| Brano fornito |
━━━

Il Comitato Nucleare e Ragione, nato nell’aprile 2011 in seguito all’incidente all’impianto nucleare di Fukushima-Daiichi, costituto da studiosi, docenti universitari, tecnici e ricercatori di diversi ambiti della Fisica, s’impegna a “usare la ragione per capire il nucleare”. A tal proposito Ticinolive ne ha intervistato i principali esponenti: Enrico Brandmayr, Paolo Errani, Pierluigi Totaro.

Il Comitato Nucleare e Ragione.

La prima domanda che verrebbe in mente a un “profano” in materia, sarebbe: disastri come Chernobyl e incidenti quali il recente Fukushima potrebbero ripetersi?

━━━

| Istruzioni operative |
A – Nel testo sul Comitato Nucleare e Ragione, quando è nato il comitato?
B – Prosegui il testo sul Comitato Nucleare e Ragione dal punto in cui si ferma.
Per questo i dati non servono.

| Dati forniti |
━━━

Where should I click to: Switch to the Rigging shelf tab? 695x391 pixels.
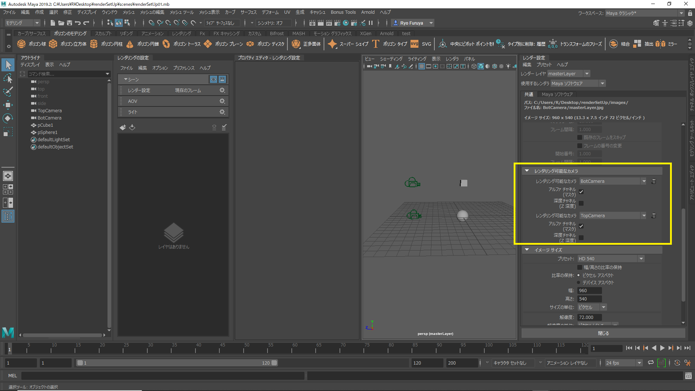[x=126, y=33]
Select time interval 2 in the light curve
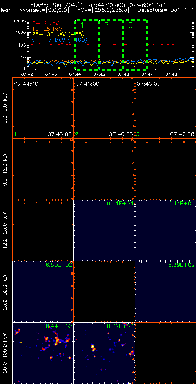This screenshot has width=196, height=384. (111, 45)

━━━

| Elenco risposte |
A – Nell'aprile 2011.

B –
No, quello di Chernobyl è un caso estremamente particolare, irripetibile sia per la messa in disuso di quel tipo di centrali nucleari, sia per l’unicità delle condizioni e delle cause scatenanti, in particolare la sequenza di errori umani. Quello di Fukushima, con alcuni distinguo, potrebbe invece essere un tipo di incidente ripetibile, in parte anche negli esiti più gravi, ossia la contaminazione radioattiva dell’ambiente, ma solo in alcune centrali nucleari di vecchia concezione e prive di un edificio di contenimento del reattore sufficientemente resistente. Tuttavia, sono già state prese molte misure precauzionali in tutto il Mondo, a seguito di una serie di stress test guidati dalla AIEA. Stiamo quindi parlando di probabilità molto remote.

Ci sono zone propense per la costruzione di impianti nucleari e zone invece sconsigliate?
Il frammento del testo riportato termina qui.